─── Material to process

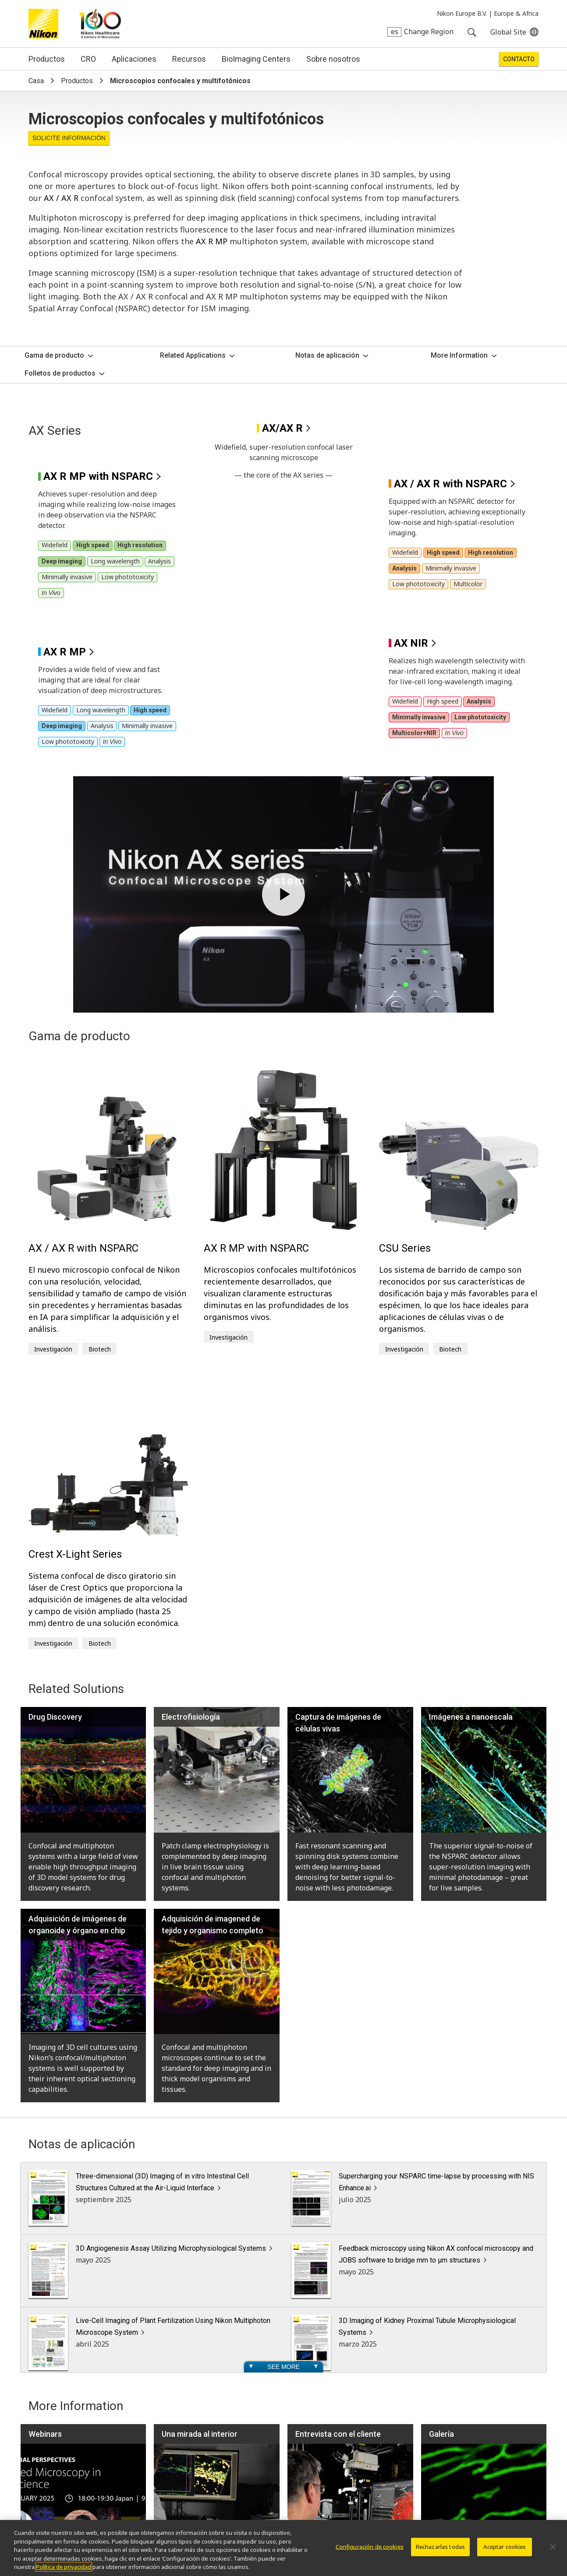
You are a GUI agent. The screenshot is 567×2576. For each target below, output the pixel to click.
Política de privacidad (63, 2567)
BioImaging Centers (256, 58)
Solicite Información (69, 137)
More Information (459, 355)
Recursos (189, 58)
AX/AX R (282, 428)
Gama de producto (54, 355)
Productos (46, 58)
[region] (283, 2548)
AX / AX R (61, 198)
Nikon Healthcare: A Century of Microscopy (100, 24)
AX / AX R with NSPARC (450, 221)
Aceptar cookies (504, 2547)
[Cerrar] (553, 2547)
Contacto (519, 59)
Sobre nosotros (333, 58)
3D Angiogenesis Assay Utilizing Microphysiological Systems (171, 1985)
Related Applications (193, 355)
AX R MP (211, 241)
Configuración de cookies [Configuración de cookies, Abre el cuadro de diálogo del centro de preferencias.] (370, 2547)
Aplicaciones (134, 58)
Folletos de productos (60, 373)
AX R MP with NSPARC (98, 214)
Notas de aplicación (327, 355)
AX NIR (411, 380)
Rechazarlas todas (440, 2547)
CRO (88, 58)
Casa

──────
─── Material to process

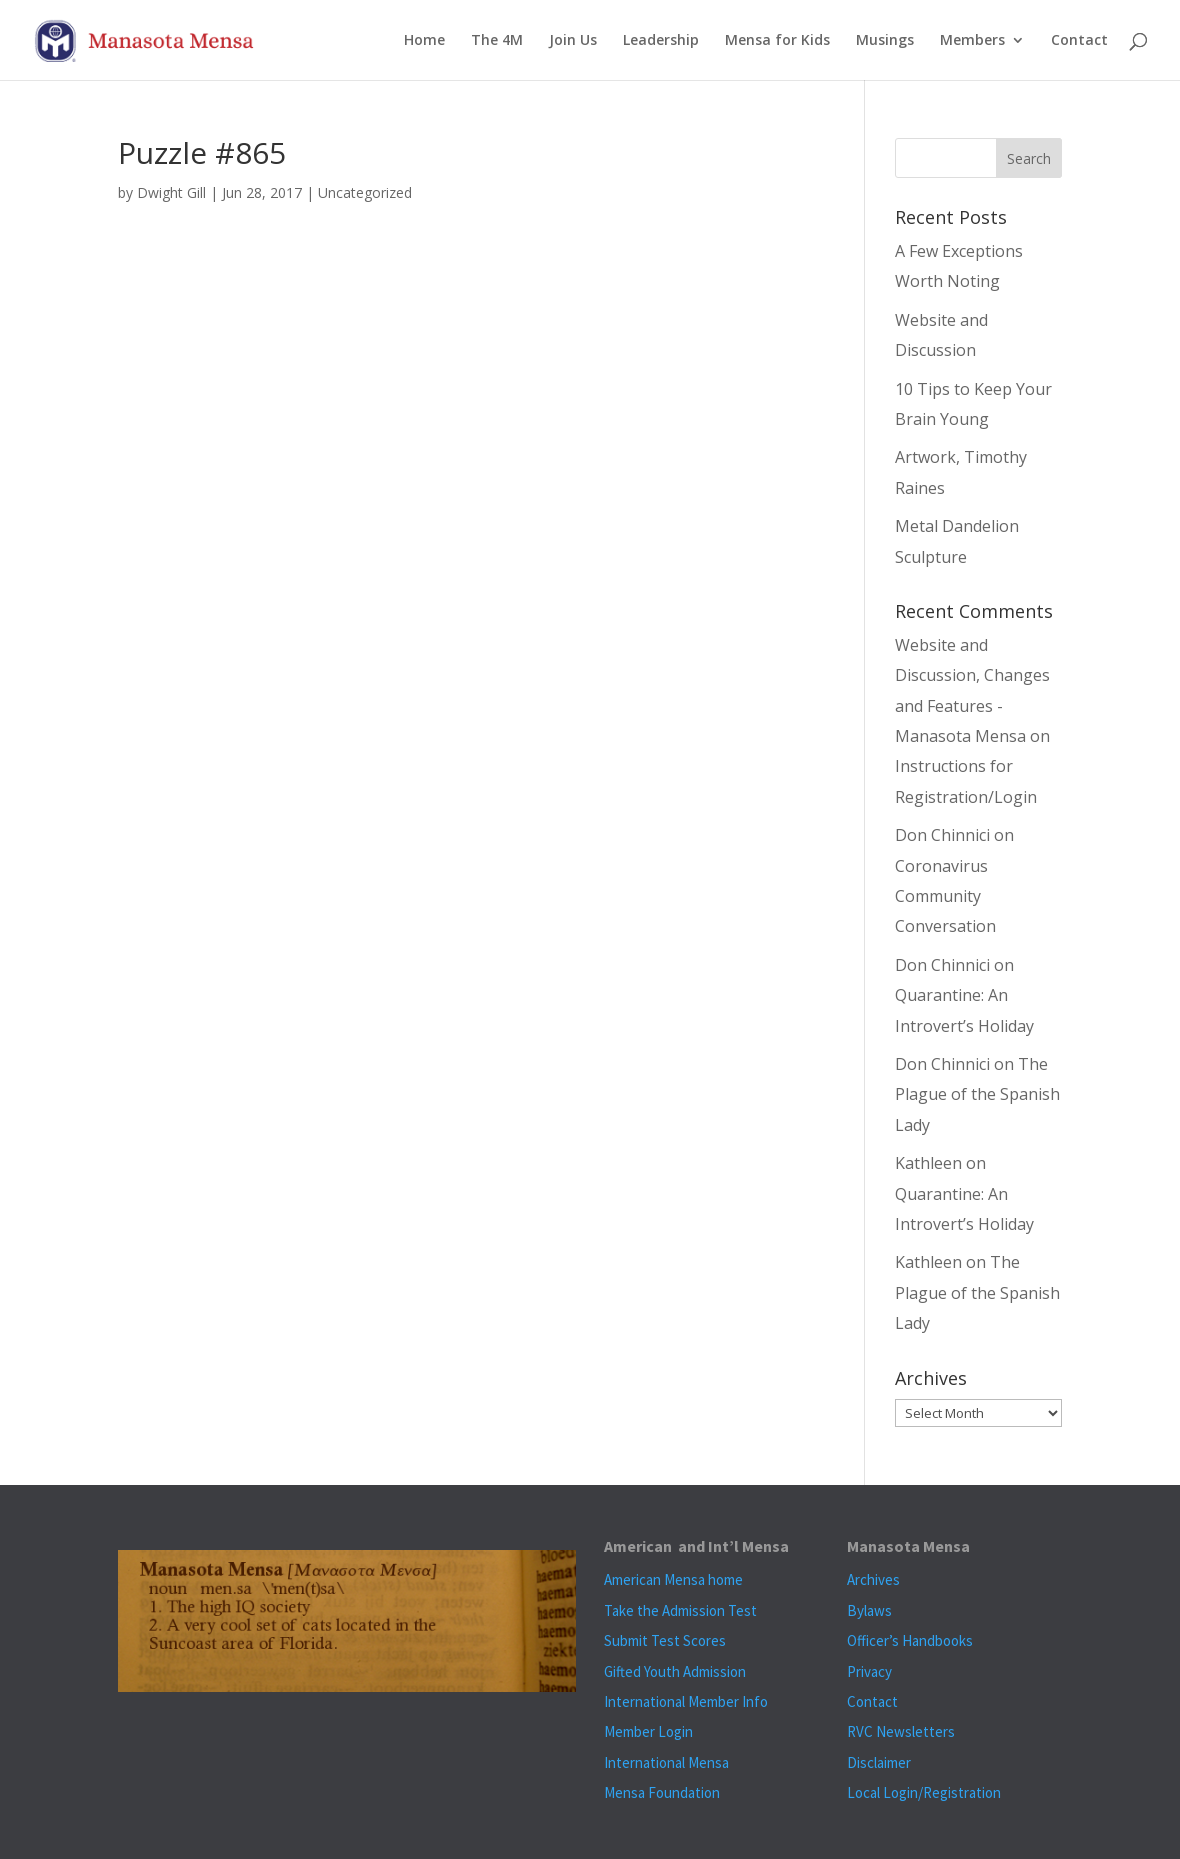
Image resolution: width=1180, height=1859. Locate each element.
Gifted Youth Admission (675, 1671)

──────

Exercise aim. Wherever "NSPARC" appears in a line of the entries, copy that line.

Finished exercise.
AX / AX R with NSPARC (450, 221)
AX R MP with NSPARC (98, 214)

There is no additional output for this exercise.